Given the entries below, would you transcribe exactly the lines starting at the one with "Given: Select the" and ending at the one with "The height and", both kept, pictures omitted, nothing extra?

======== RECORDS SHOWN

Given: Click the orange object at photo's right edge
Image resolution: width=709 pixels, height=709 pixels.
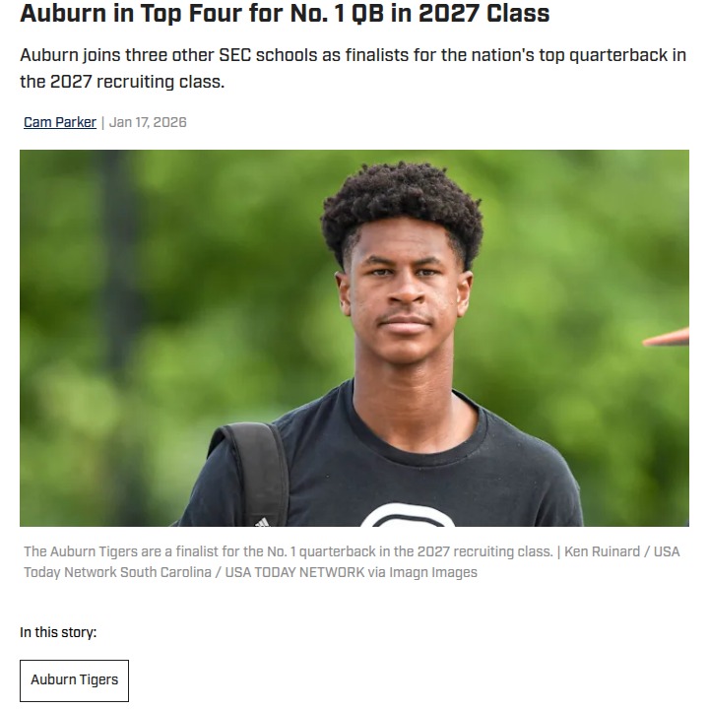Looking at the screenshot, I should click(x=666, y=338).
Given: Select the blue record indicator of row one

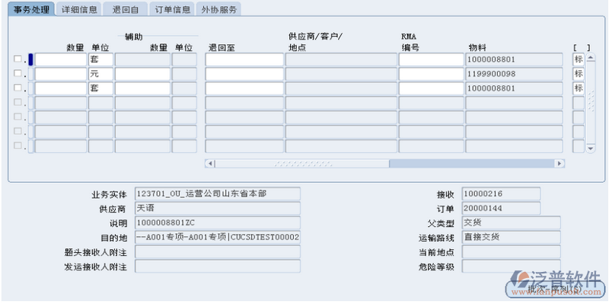Looking at the screenshot, I should pyautogui.click(x=30, y=59).
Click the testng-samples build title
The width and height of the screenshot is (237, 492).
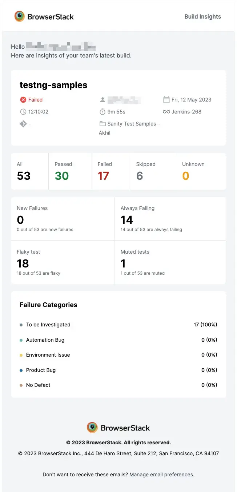[53, 85]
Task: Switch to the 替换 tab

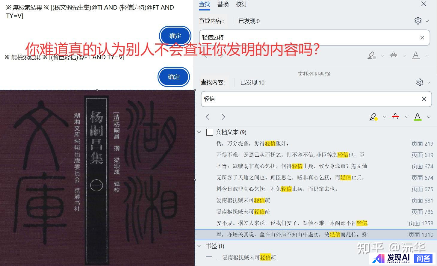Action: 223,4
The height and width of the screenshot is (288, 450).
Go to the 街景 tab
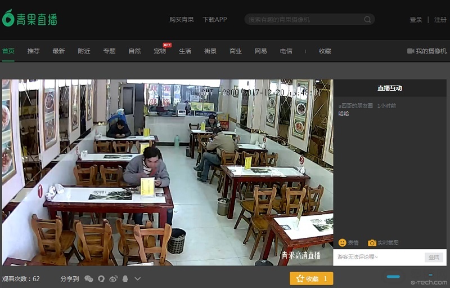pos(210,51)

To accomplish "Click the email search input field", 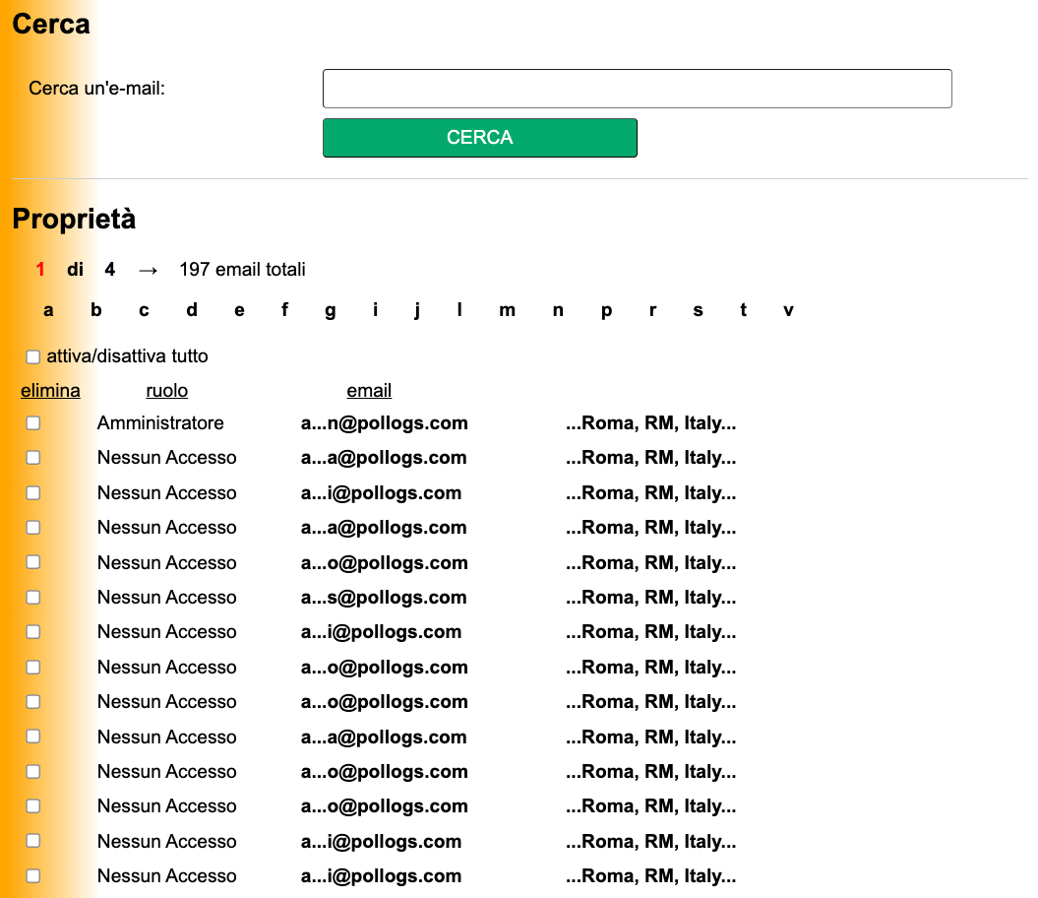I will 637,88.
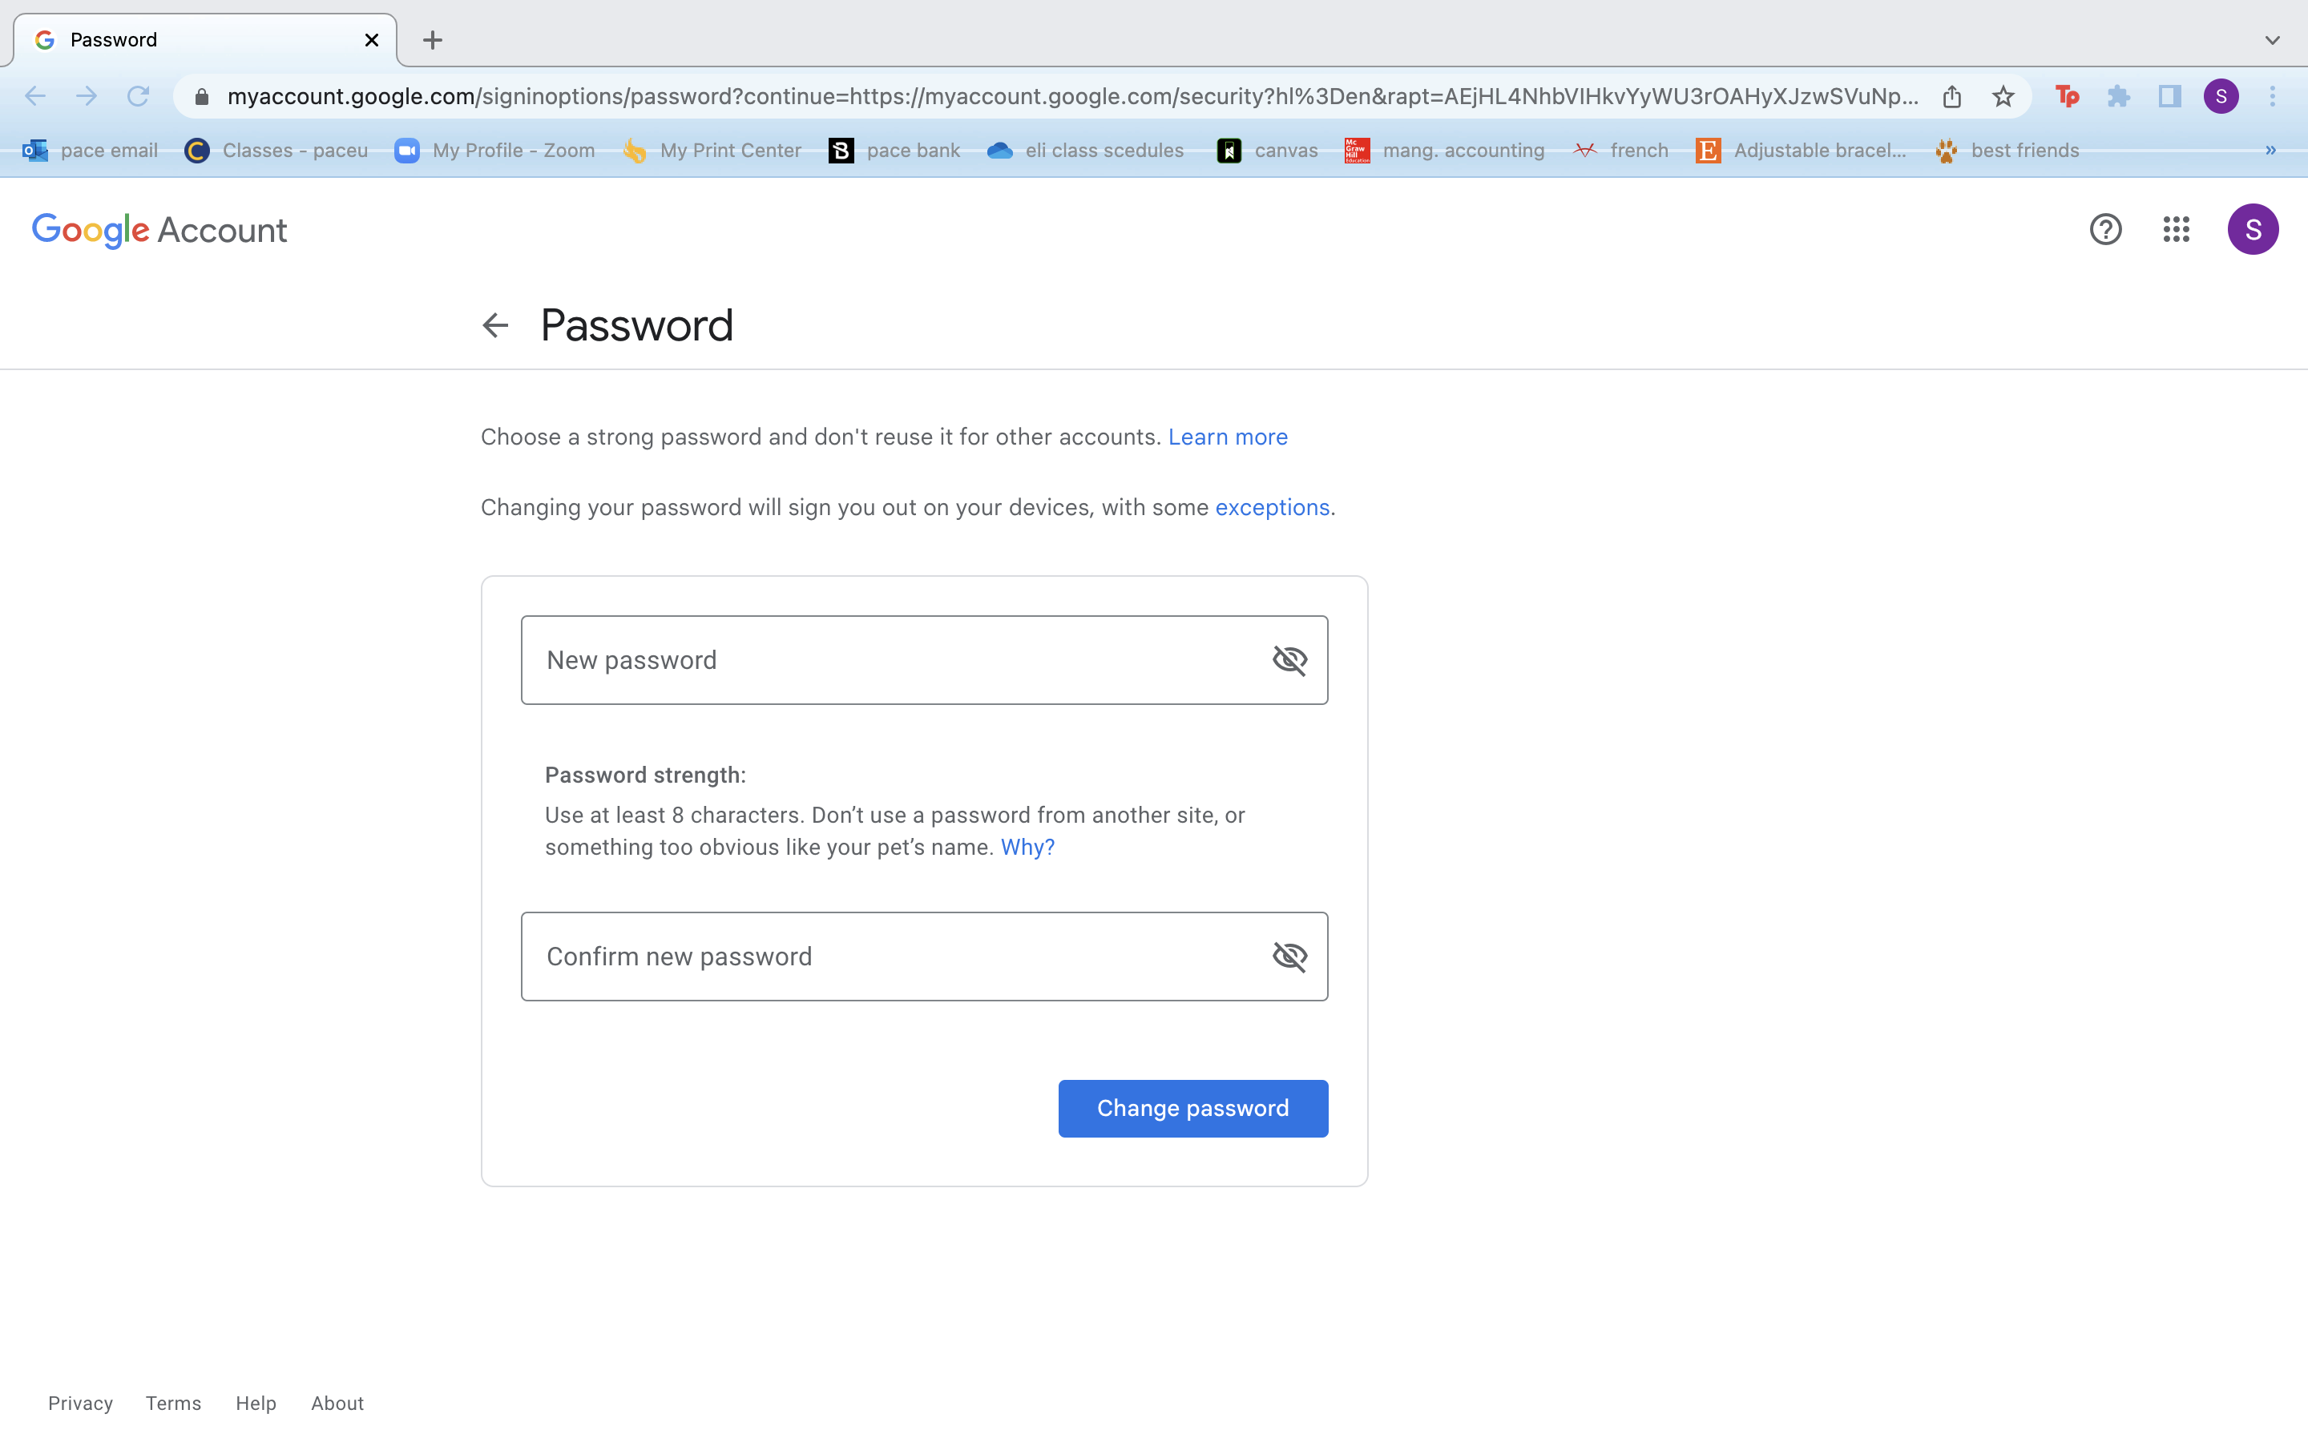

================

= WRITTEN RESPONSE =
Given: Select the blue record indicator of row one

Looking at the screenshot, I should pyautogui.click(x=30, y=59).
Click the testng-samples build title
The width and height of the screenshot is (237, 492).
[53, 85]
Task: Switch to the 替换 tab

Action: 223,4
The height and width of the screenshot is (288, 450).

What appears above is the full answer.